Мы помолчали. Я достала платок из сумки и вытерла глаза, стараясь, чтобы она не видела. Она сделала вид, что не видит.
– Лариса. – Я заставила себя посмотреть ей в лицо. – Простите меня. За тот ужин. За всё, что я наговорила вам и при вас. Я была дурой.
– Вы не были дурой. Вы были матерью.
– Это часто одно и то же.
Она улыбнулась впервые за всё наше знакомство. И я увидела в её улыбке его. Ту же мягкую косину у левого уголка губ.
– Вера Павловна. Вы мне скажите честно одно. Вы против меня из-за возраста? Или из-за чего-то ещё?
Я думала долго.
– Из-за страха. Что вас потом не будет. Что он останется один и я буду его снова латать, как латала после смерти отца. Я одного боюсь в жизни, Лариса. Чтобы мой мальчик не сидел так же на съёмной кухне, как я когда-то сидела. С ребёнком и без никого.
Лариса кивнула.
– Я не знаю, что будет потом. Никто не знает. Но я не уйду, пока он меня сам не прогонит. А скорее всего, и тогда не уйду.
– Он не прогонит.
– Откуда вы знаете?
– Он в отца пошёл. Витя мой пятнадцать лет за мной бегал, я за другого чуть не вышла, а он всё бегал. И добегался.
Она засмеялась. Негромко, почти беззвучно.
Мы вышли из кафе и пошли пешком по вечернему снегу. Она проводила меня до автобусной остановки.
– Лариса.
– Да.
– Приходите в следующую субботу. Вдвоём с Артёмом. Пирог будет с яйцом.
Она кивнула и пошла в сторону собора. Я смотрела ей вслед и видела походку её отца. Чуть внаклонку, левое плечо ниже правого. У Николая Степановича так было после аварии в юности, он мне один раз рассказывал.
Дома я достала из шкафа коробку из-под обуви. В ней лежали все мои бумаги из той жизни: свидетельство о смерти Вити, трудовая, два письма от свекрови, старые фотографии. На самом дне — снимок, в углах замятый. Коллектив фабрики, семьдесят девятый год, снято перед Новым годом у проходной. Во втором ряду справа Николай Степанович, в очках на кончике носа, в зимней шапке набекрень. Я в первом ряду, в платке, худая, серьёзная. Артёма со мной нет, он в яслях.

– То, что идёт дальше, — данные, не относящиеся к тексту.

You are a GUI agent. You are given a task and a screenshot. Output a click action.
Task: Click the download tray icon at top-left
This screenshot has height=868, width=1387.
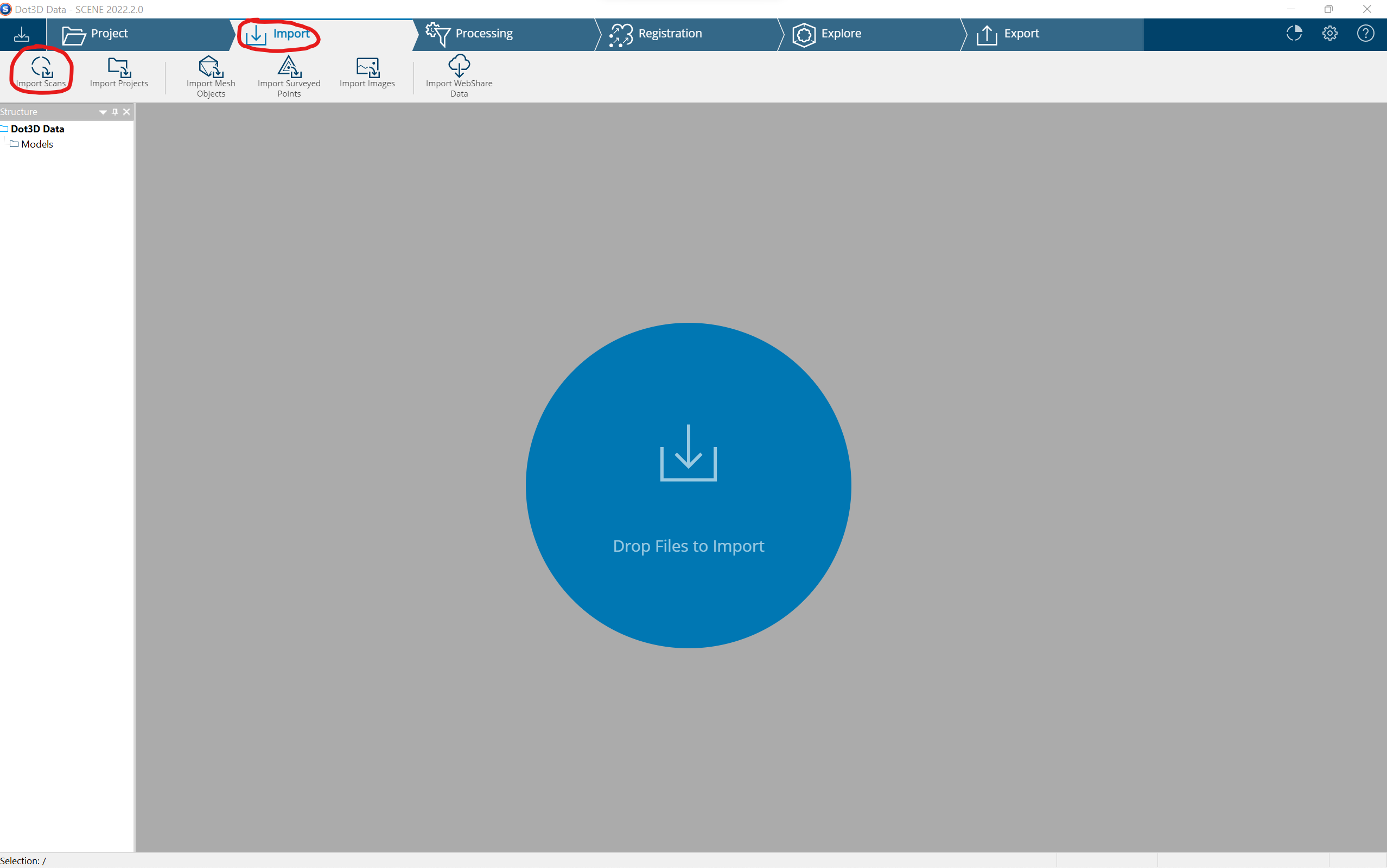point(22,34)
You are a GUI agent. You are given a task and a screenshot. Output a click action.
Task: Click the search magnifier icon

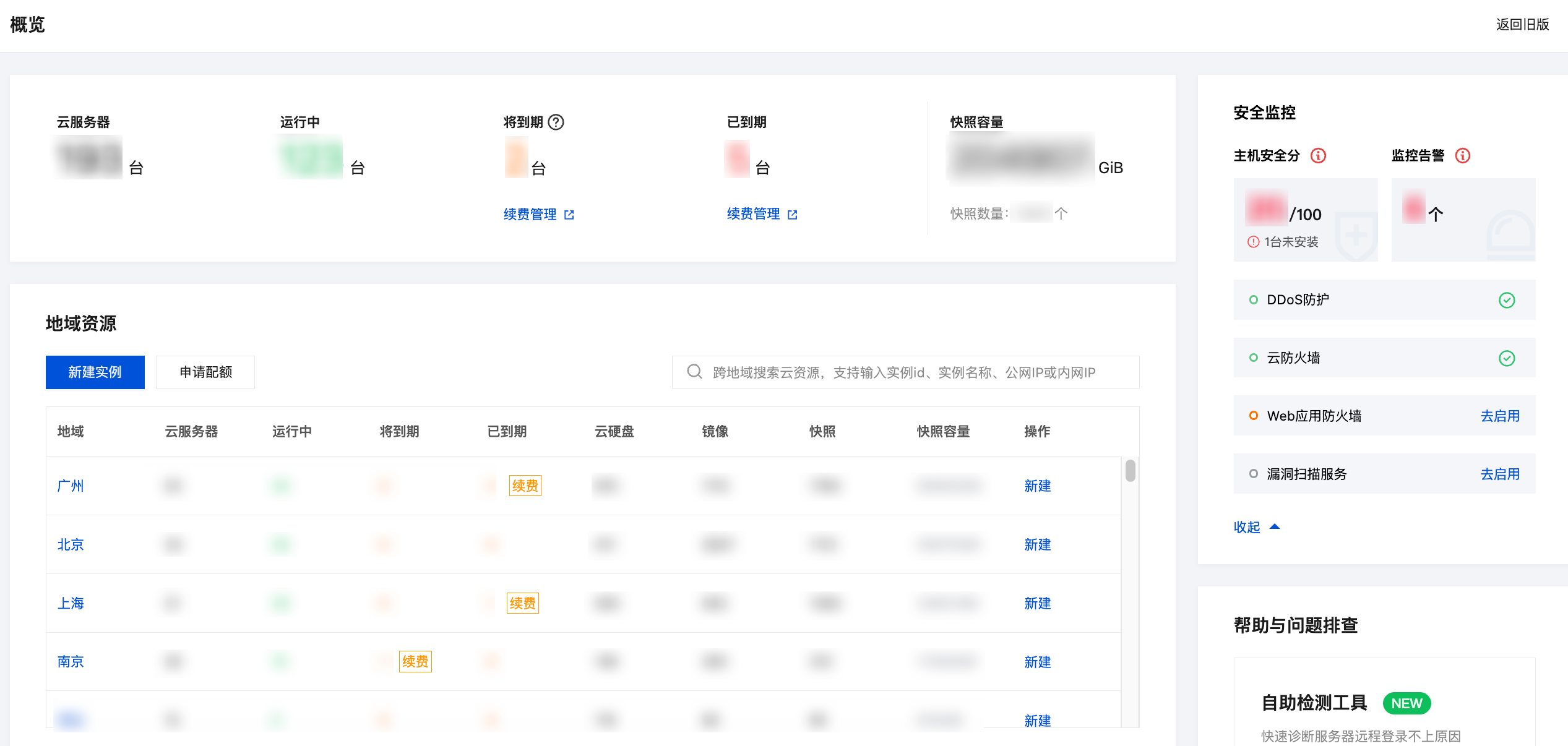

Я положила фотографию в конверт. В следующую субботу отдам Ларисе. Пусть у неё будет.
Сыну позвонила поздно.
– Артём.
– Да, мам.
– Приходите в субботу. С Ларисой.
– Хорошо.
– И... прости меня.
Он долго молчал. Потом спросил осторожно:
– Мам, ты чего?
– Ничего. Пирог испеку. С яйцом.
– Ты всегда без яйца пекла.
– Теперь с яйцом буду. Так правильнее.
Он помолчал ещё.
– Мам. Что случилось-то?
– Расскажу в субботу.
– Точно ничего?
– Точно, сынок. Всё хорошо.
Я положила трубку и пошла на кухню. Начала замешивать тесто с вечера, чтобы за ночь дошло. Руки сами знали, сколько чего. Сколько муки, сколько молока, сколько соли. Сколько яйца.
За окном шёл снег, медленный, густой. Мужик из нашего двора опять выгуливал собачку и курил. В его сигарете тлел маленький огонёк — как свечка о здравии, которую каждую Пасху ставил в ярославском храме человек, которого я не сумела найти и который не забывал меня все эти годы.
Я посмотрела на огонёк через окно и сказала тихо, одними губами:
– Спасибо, Николай Степанович. За всё. И за дочку спасибо.
Потом накрыла тесто полотенцем и пошла спать.